# Surge...Did anybody see one?



## bscott (Dec 4, 2014)

It's official

Uber jumped the surge

It's over!


----------



## uberAdam78 (Nov 8, 2014)

i got a few 4.9 surges.


----------



## UberNewbie99 (Dec 24, 2014)

I saw a surge of 8.7 but the highest one I personally got was 4.5.


----------



## Chu (Jan 1, 2015)

i'v seen 2.4, for about 10 min. but i was coming back from 10$ and 30 min route.


----------



## mp775 (Jun 26, 2014)

I saw up to 8.5. Best one I got was 3.0, for two short trips of course. 

I don't understand the surge algorithm at all. I was smack in the middle of a 5.7 surge zone that simply disappeared. The 8.5 briefly changed to a 1 point something before going "yellow." Shouldn't there be some sort of gradual ramping up and down?


----------



## ChevyChick (Nov 12, 2014)

We had it up to 8.6x here in Phoenix.
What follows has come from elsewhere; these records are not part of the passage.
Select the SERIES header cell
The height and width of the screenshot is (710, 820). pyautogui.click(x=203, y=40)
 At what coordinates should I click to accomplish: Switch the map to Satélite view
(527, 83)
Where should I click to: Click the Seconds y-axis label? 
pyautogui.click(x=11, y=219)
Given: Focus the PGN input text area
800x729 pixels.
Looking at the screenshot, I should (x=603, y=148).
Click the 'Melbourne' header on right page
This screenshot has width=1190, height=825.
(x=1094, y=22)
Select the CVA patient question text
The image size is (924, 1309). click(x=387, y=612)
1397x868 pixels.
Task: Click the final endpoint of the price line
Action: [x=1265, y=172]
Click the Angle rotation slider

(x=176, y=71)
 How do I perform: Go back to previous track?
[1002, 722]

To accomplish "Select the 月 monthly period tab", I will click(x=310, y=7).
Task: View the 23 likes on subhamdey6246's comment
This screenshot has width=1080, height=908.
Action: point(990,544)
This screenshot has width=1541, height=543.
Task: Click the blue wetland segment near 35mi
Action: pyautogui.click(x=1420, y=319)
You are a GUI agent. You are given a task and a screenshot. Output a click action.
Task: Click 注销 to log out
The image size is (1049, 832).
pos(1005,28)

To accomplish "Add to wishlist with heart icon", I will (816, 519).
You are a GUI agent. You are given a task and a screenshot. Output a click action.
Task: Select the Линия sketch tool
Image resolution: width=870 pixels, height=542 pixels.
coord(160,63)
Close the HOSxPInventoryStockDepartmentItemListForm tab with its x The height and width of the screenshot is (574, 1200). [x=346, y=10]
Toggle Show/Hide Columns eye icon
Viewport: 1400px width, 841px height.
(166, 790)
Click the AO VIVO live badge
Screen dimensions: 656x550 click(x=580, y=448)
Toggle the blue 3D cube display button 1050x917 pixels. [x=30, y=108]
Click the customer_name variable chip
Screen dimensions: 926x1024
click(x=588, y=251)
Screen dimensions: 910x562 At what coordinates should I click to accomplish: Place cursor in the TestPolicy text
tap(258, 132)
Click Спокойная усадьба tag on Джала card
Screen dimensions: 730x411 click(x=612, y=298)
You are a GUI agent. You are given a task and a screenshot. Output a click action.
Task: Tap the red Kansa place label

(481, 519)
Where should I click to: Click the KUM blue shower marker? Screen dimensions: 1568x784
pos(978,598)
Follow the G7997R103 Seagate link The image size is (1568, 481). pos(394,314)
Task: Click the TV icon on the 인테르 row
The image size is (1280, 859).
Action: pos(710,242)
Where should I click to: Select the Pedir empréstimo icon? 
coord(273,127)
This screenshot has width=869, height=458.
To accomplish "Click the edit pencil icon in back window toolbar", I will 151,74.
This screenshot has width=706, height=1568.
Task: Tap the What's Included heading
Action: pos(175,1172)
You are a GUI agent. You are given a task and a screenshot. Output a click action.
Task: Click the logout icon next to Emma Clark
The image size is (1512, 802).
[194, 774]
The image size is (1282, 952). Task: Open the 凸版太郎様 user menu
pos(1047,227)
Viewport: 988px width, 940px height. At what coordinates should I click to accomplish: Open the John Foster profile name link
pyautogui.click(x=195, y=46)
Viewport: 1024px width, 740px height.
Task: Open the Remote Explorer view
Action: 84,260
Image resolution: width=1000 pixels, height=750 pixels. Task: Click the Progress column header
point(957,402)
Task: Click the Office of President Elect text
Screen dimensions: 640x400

From about 12:15am-3am it would vary but was usually 4.2-6.5x.


----------



## bunnydoodoo (Jan 6, 2015)

i didn't get any. not a one. and i drove all night. i saw them on the map, but they were all far away. and we all know not to surge chase. the 8.7 was way out in Rancho Cucamonga, that's like 45 miles away. if we'd all been forwarned, maybe we'd drove there before the surge. by the end, i made a normal saturday night's pay on NYE, in los angeles. also, those scare tactic emails that Uber sent all the riders about how to avoid surge prices on NYE was bullshit. riders have told me that they all took cabs because they were scared off by the emails. i received it too and i was shocked when i read it.


----------



## wolf (Jan 6, 2015)

I don't remember when was the last time I got a surge job
We get ****ed guys by uber
They make us go buying new cars so we can work with it sudice us in the beginning of the work with a lot of surge then they take it away
And if u combare what you was makings like 7 months ago
And now in the same amount of work hours
It's not even half!
& u stuck with your new car payment and insurance
And gas
Uber made billions of dollars
Then they ****ed us up


----------



## pako garcia (Oct 30, 2014)

wolf said:


> I don't remember when was the last time I got a surge job
> We get ****ed guys by uber
> They make us go buying new cars so we can work with it sudice us in the beginning of the work with a lot of surge then they take it away
> And if u combare what you was makings like 7 months ago
> ...


Please dont be soo shabby
Travis loves us


----------